> _What the task asks_
Reproduce the lines of the listing below verbatim, beginning at the line containing "Open the browser profile account icon" and ending after the line containing "coord(81,542)".

> _Material provided_
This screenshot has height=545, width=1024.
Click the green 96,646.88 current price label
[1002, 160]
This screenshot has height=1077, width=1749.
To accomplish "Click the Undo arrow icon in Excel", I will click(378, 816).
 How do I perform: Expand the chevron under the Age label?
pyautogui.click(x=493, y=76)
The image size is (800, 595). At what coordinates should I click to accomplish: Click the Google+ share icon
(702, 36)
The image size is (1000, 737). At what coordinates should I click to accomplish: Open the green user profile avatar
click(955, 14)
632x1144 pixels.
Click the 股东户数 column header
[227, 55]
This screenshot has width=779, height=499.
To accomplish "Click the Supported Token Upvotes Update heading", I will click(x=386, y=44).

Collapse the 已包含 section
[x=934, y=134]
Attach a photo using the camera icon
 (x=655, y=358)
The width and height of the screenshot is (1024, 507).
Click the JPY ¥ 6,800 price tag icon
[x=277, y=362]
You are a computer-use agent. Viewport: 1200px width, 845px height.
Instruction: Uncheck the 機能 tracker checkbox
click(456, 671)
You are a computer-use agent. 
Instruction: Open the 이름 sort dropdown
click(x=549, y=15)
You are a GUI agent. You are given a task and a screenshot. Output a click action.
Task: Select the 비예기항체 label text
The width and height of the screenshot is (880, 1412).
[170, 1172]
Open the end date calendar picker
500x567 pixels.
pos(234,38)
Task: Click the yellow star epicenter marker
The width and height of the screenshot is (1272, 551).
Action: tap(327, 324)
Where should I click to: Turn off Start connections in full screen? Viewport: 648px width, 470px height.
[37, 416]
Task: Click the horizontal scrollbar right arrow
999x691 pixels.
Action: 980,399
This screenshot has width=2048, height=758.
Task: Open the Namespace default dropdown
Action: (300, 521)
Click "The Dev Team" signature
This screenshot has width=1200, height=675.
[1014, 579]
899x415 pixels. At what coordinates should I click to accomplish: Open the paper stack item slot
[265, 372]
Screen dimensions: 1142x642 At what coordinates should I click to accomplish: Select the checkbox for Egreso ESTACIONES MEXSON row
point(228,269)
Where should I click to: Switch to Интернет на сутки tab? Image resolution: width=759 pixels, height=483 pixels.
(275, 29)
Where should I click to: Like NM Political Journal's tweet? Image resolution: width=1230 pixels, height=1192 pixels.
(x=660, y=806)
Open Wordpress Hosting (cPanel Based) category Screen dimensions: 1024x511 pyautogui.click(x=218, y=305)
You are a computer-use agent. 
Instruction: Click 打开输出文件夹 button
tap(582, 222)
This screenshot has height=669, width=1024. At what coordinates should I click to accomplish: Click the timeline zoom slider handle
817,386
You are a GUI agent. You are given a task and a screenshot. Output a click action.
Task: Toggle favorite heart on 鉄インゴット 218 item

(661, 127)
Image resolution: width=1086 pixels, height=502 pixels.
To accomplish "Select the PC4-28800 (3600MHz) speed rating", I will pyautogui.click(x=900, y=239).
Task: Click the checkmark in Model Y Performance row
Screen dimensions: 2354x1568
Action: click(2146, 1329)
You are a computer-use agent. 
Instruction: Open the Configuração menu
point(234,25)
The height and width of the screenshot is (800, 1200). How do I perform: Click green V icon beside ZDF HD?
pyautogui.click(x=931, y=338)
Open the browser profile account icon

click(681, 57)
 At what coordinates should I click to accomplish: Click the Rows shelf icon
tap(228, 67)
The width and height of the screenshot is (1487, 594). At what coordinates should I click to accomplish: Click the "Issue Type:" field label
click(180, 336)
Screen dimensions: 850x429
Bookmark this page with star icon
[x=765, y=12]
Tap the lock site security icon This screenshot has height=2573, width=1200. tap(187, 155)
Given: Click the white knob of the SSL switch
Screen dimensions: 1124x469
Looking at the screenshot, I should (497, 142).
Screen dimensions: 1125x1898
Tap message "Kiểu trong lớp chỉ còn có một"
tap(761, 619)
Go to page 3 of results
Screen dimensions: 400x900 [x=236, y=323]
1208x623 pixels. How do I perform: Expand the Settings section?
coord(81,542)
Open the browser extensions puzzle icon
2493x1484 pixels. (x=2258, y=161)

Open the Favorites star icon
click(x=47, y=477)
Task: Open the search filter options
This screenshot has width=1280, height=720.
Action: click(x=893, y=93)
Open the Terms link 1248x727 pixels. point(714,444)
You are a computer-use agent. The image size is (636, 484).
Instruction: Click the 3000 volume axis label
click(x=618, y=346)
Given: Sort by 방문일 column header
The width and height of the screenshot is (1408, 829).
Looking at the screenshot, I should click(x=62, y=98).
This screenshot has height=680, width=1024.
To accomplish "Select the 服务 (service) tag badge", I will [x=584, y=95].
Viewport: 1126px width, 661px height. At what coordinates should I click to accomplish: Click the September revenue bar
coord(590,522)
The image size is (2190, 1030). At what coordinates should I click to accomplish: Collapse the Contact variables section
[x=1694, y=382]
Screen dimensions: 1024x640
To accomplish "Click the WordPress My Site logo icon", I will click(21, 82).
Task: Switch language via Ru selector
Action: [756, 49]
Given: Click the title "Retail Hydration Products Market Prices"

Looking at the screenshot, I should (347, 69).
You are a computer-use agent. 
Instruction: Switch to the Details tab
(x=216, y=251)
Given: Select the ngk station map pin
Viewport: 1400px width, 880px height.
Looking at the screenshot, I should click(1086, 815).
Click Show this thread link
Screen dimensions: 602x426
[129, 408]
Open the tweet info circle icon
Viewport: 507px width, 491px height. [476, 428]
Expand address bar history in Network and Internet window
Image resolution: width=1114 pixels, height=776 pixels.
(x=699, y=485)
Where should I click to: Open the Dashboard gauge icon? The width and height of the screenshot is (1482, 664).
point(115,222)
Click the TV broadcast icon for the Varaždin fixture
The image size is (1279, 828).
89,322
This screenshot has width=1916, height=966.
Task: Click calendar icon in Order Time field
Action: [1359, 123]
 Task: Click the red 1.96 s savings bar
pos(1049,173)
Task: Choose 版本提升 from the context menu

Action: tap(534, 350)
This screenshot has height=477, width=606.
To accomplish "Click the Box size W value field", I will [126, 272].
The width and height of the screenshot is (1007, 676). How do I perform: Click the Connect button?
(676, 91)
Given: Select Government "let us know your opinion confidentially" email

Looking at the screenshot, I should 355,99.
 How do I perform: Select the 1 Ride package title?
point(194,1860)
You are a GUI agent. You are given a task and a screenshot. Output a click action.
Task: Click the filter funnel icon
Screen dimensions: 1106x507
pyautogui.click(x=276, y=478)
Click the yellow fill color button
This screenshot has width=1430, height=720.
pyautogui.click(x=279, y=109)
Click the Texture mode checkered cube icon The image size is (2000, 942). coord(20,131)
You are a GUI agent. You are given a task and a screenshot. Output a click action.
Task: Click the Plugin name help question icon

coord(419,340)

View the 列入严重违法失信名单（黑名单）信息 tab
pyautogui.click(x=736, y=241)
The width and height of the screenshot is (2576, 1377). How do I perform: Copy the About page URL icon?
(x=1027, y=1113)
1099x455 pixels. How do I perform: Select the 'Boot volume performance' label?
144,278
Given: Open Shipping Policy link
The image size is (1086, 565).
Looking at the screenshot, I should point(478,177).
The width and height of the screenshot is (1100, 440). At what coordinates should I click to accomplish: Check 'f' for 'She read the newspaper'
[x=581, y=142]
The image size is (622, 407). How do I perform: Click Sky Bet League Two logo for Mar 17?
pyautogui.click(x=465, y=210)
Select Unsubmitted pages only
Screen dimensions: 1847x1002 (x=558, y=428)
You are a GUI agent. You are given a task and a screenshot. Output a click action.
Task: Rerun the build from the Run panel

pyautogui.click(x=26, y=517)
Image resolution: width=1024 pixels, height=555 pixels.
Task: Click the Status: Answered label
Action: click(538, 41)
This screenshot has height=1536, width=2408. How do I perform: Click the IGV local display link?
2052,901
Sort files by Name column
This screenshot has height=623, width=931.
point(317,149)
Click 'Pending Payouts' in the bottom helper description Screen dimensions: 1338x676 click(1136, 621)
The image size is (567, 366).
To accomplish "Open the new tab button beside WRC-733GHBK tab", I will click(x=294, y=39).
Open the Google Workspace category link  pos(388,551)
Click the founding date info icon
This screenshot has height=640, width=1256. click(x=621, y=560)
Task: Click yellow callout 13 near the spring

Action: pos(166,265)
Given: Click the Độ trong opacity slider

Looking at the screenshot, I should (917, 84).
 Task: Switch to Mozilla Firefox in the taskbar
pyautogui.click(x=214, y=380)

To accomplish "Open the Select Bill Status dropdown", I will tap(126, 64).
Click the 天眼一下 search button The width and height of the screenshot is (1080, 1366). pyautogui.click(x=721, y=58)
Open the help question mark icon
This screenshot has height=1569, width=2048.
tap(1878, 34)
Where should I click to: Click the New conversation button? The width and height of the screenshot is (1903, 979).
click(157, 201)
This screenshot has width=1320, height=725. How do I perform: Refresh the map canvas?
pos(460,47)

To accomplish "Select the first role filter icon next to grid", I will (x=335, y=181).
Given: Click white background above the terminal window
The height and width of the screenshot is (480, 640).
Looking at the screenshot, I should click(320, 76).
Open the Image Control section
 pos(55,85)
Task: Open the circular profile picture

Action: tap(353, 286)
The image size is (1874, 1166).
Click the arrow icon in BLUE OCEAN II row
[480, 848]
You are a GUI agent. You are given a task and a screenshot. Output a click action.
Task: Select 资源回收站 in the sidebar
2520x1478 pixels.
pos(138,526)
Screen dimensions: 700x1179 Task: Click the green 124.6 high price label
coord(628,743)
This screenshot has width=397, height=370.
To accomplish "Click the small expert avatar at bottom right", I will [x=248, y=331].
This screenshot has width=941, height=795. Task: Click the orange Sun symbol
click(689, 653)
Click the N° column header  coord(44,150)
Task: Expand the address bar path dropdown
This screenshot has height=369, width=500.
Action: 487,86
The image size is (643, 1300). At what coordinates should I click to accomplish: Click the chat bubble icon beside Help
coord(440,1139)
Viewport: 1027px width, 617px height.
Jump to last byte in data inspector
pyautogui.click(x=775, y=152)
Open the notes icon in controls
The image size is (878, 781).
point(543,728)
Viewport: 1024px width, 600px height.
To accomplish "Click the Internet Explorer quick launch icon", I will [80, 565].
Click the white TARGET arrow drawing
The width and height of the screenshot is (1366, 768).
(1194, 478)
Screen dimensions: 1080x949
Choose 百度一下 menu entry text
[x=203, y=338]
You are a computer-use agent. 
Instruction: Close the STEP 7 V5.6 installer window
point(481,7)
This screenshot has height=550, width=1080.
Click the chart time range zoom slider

> _Full answer_
Open the browser profile account icon

click(681, 57)
 At what coordinates should I click to accomplish: Click the Rows shelf icon
tap(228, 67)
The width and height of the screenshot is (1487, 594). At what coordinates should I click to accomplish: Click the "Issue Type:" field label
click(180, 336)
Screen dimensions: 850x429
Bookmark this page with star icon
[x=765, y=12]
Tap the lock site security icon This screenshot has height=2573, width=1200. tap(187, 155)
Given: Click the white knob of the SSL switch
Screen dimensions: 1124x469
Looking at the screenshot, I should (497, 142).
Screen dimensions: 1125x1898
Tap message "Kiểu trong lớp chỉ còn có một"
tap(761, 619)
Go to page 3 of results
Screen dimensions: 400x900 [x=236, y=323]
1208x623 pixels. How do I perform: Expand the Settings section?
coord(81,542)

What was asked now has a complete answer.